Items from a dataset
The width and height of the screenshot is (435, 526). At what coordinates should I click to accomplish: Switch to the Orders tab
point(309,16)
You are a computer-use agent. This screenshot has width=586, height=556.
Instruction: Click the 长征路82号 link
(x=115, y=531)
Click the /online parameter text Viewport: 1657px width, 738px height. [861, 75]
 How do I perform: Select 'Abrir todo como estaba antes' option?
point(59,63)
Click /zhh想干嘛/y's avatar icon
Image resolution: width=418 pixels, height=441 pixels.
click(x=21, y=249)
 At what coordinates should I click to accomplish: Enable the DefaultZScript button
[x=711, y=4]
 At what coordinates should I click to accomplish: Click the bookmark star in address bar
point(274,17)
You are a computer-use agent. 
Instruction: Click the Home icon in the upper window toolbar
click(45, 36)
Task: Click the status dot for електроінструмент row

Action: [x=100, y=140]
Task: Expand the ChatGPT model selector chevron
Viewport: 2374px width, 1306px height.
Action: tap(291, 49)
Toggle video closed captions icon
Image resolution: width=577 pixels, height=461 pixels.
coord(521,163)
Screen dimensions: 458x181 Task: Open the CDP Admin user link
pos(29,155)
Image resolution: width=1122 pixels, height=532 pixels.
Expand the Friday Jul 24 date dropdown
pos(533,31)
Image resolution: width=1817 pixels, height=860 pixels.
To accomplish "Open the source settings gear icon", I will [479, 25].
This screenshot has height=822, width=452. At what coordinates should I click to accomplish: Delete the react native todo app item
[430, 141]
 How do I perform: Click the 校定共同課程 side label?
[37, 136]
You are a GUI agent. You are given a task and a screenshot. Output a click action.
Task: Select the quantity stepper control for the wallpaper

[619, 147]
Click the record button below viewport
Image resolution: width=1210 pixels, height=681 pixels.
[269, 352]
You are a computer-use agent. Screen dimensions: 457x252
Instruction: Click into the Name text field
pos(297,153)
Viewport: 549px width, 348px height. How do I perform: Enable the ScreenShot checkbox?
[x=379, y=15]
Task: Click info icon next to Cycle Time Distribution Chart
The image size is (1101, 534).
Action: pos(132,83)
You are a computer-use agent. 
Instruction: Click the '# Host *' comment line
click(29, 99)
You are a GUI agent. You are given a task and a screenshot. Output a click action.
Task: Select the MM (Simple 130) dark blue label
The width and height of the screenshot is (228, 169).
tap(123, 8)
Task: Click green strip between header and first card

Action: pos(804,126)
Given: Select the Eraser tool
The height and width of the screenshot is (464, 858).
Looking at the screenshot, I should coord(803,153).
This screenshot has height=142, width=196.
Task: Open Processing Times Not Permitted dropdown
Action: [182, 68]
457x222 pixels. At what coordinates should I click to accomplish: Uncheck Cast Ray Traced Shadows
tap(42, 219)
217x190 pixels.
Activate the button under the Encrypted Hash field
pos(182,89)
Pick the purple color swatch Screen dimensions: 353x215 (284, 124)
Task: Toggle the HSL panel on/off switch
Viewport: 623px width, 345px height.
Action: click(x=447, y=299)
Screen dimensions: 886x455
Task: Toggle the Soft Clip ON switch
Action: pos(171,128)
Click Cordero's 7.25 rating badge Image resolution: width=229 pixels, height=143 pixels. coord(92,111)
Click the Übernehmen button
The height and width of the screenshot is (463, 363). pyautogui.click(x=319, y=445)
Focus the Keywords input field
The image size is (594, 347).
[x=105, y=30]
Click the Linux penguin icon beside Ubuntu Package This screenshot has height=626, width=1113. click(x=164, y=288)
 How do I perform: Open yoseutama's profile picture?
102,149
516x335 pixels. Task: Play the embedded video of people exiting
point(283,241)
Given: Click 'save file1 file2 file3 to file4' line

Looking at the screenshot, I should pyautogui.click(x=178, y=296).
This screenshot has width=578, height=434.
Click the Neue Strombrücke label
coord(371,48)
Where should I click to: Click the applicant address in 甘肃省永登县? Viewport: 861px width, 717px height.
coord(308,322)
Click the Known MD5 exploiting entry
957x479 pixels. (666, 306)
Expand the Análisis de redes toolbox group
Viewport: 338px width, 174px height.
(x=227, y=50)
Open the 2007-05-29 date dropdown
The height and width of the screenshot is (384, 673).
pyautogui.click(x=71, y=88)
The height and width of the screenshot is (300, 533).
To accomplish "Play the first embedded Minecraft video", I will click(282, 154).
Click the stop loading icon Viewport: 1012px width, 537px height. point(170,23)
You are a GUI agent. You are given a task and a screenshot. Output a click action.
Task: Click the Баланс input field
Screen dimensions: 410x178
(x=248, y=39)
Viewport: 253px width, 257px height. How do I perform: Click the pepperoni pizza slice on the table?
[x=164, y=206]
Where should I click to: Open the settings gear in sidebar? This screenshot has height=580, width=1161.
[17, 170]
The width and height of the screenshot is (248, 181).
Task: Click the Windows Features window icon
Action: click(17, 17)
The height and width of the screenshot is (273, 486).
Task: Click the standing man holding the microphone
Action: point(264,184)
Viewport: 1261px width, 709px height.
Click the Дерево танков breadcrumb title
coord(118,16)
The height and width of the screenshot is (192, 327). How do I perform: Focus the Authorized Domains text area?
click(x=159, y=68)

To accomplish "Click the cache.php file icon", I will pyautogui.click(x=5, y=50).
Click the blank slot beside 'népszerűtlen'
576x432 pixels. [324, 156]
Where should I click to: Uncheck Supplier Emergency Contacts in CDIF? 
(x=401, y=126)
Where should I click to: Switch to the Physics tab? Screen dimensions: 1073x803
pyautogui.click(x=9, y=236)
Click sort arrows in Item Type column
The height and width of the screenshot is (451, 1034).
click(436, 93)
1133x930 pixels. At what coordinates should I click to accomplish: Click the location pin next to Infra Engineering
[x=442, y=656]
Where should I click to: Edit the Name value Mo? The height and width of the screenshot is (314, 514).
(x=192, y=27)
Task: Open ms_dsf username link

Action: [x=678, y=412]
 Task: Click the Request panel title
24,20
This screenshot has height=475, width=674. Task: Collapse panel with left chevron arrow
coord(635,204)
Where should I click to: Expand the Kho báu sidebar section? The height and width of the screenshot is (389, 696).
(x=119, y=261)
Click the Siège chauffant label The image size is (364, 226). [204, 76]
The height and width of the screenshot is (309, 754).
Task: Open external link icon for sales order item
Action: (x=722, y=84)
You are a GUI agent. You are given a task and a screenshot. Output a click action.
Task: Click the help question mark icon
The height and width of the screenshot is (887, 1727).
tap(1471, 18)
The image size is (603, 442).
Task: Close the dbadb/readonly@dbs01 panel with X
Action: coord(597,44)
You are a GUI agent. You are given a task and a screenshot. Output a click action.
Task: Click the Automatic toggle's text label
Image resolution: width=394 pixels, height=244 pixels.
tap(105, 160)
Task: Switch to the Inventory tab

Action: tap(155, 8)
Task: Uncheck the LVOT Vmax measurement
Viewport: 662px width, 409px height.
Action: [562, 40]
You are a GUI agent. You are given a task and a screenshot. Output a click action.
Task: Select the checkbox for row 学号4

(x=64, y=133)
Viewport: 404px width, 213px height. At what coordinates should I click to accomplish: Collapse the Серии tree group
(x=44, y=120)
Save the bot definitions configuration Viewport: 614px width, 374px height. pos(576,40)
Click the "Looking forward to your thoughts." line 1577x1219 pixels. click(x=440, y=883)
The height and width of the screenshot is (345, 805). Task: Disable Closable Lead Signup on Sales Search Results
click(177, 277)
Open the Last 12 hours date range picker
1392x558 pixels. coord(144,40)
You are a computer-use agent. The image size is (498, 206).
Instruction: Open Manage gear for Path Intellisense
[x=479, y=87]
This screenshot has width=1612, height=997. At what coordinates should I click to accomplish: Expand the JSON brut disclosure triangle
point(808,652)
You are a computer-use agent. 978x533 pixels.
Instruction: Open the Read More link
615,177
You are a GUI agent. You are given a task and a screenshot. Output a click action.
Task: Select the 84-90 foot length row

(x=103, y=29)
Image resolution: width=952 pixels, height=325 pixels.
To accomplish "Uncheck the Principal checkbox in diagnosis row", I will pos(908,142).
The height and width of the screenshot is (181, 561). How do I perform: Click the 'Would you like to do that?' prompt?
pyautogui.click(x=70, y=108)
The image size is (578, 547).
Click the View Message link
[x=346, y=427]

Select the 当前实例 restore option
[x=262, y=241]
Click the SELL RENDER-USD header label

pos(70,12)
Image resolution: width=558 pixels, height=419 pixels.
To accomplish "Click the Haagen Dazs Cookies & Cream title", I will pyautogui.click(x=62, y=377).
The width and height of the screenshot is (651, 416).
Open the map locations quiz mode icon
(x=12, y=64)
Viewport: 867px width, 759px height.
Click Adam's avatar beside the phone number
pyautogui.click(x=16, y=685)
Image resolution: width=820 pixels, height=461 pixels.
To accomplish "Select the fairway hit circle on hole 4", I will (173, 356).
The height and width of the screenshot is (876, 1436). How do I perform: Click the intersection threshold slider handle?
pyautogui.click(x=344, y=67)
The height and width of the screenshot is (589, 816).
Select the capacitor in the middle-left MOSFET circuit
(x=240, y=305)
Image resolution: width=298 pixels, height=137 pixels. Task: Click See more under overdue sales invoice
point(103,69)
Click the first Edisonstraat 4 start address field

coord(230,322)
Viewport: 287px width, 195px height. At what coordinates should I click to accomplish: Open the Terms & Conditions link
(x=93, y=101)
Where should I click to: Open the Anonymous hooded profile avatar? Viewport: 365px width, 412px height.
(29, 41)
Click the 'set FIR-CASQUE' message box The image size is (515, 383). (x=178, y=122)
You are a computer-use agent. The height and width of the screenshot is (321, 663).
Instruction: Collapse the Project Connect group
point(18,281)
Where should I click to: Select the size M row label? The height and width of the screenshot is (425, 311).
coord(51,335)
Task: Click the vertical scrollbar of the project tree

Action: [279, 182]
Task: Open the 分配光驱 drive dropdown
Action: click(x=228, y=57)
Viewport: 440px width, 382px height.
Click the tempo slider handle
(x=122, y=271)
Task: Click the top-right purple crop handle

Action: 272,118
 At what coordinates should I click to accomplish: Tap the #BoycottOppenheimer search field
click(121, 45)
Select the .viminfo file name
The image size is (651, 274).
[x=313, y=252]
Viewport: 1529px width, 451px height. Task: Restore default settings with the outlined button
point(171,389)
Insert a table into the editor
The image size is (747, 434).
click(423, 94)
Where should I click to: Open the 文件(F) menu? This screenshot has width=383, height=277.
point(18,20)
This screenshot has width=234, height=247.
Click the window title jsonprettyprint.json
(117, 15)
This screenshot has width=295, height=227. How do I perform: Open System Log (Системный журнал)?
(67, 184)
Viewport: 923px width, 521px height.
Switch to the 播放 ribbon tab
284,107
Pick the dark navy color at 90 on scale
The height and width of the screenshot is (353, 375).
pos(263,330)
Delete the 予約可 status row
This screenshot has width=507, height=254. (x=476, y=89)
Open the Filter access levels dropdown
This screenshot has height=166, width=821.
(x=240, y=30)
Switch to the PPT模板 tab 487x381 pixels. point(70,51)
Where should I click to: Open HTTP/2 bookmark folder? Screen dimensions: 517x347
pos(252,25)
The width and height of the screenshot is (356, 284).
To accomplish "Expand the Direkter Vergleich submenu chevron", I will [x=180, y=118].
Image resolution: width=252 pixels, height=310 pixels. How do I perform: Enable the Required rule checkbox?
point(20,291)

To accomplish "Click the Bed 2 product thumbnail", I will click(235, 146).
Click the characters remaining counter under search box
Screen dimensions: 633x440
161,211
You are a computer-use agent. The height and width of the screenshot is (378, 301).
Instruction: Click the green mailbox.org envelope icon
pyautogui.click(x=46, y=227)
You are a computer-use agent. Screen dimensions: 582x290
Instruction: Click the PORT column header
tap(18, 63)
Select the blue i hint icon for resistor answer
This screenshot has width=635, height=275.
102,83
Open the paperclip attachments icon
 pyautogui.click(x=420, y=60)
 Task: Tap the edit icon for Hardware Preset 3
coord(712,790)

## WORK ITEM
Using the entries above, return each line that includes the word "blue".

## RESULT OF THIS EXERCISE
Task: Select the MM (Simple 130) dark blue label
Select the blue i hint icon for resistor answer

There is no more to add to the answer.